Quale preparazione e attitudini deve avere una persona che intende lavorare per un istituto di sondaggi?

La laurea è un requisito fondamentale. Sono importanti competenze riguardanti la statistica, l’economia, sociologia e psicologia, buone conoscenze culturali sui temi relativi all’attualità. Lo spirito di gruppo e’ una delle caratteristiche più importanti

Dicono che la mania dei sondaggi sia arrivata dall’America

Veramente i sondaggi esistono fin dai tempi dei romani. Alcuni imperatori mandavano i loro emissari in mezzo al popolo per capire gli umori dei sudditi, era la prima forma rudimentale di sondaggio. Stessa cosa per Mussolini che inviava uomini in tutti Italia perché cogliessero il clima presente nel paese. De Gaulle era un patito dei sondaggi . Li usava per questioni di secondaria importanza e per prendere decisioni di indirizzo politico. In Italia, il primo grande istituto che iniziò ad operare in materia fu la Docsa subito dopo la seconda guerra mondiale, poi istituti come il Nicola Piepoli che è nato nei primi anni sessanta. Anche il mito dell’americanata va smentito.

Può smentire il fatto che ci sono state deformazioni di questo strumento nel nostro paese?

Non smentisco perchè è vero. Del resto si sa che in Italia la politica domina su tutto e sono stati creati dei circuiti per cui si è avuta una mania dei sondaggi con dati diffusi in modo spregiudicato e personalistico . Sinceramente come le ho detto non è un nostra responsabilità, siamo supervisionati da un’autorità e non ci interessa la politica professionalmente parlando. Certo che ognuno ha le sue opinioni ma in tutta onestà non influiscono sui risultati che raccogliamo, sarebbe davvero controproducente. Le dirò di più, come sorta di controllo vicendevole un team deve essere composto da persone di diversi orientamenti politici, per non creare un gruppo di professionisti riconducibili ad una certa area. Il nostro lavoro non è la politica ma sondare il mercato per le aziende, è questa la nostra fonte di mantenimento e reddito certo. La politica rappresenta il 13% del nostro lavoro, anche se è il settore che ci dà il 100% di visibilità.

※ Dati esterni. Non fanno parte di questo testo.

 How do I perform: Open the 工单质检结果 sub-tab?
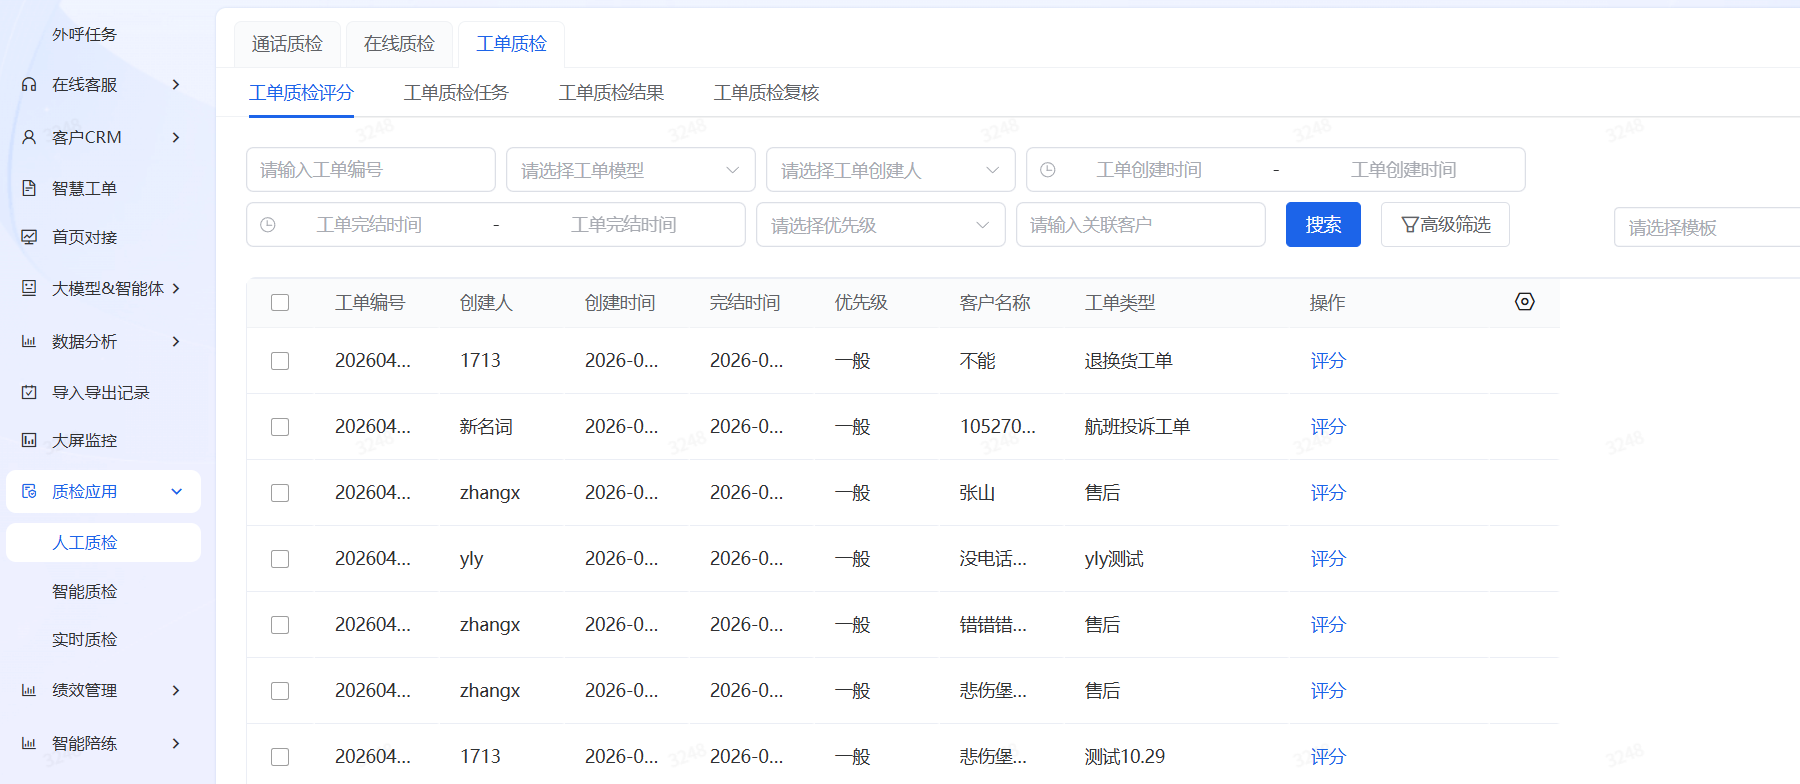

Una visibilità non sempre facile da affrontare e gestire

Esatto. Pensi soltanto alle ultime elezioni americane il clamoroso flop degli exit poll che davano Trump perdente. E’ facile sbagliare perché è un terreno scivoloso e incerto quello delle elezioni. E’ vero che non si sa mai come andrà a finire e c’è sempre una percentuale di rischio molto alta, la previsione sbagliata è dietro l’angolo. Eppure non produrre proiezioni in queste occasioni per un istituto di ricerca è come mancare ad un mondiale di calcio, sbagliare il tiro durante un mondiale significa avere per sempre una macchia sul curriculum, ecco per noi è la stessa cosa. Rischiamo molto per un guadagno minimo. Del resto ogni lavoro ha i suoi inconvenienti.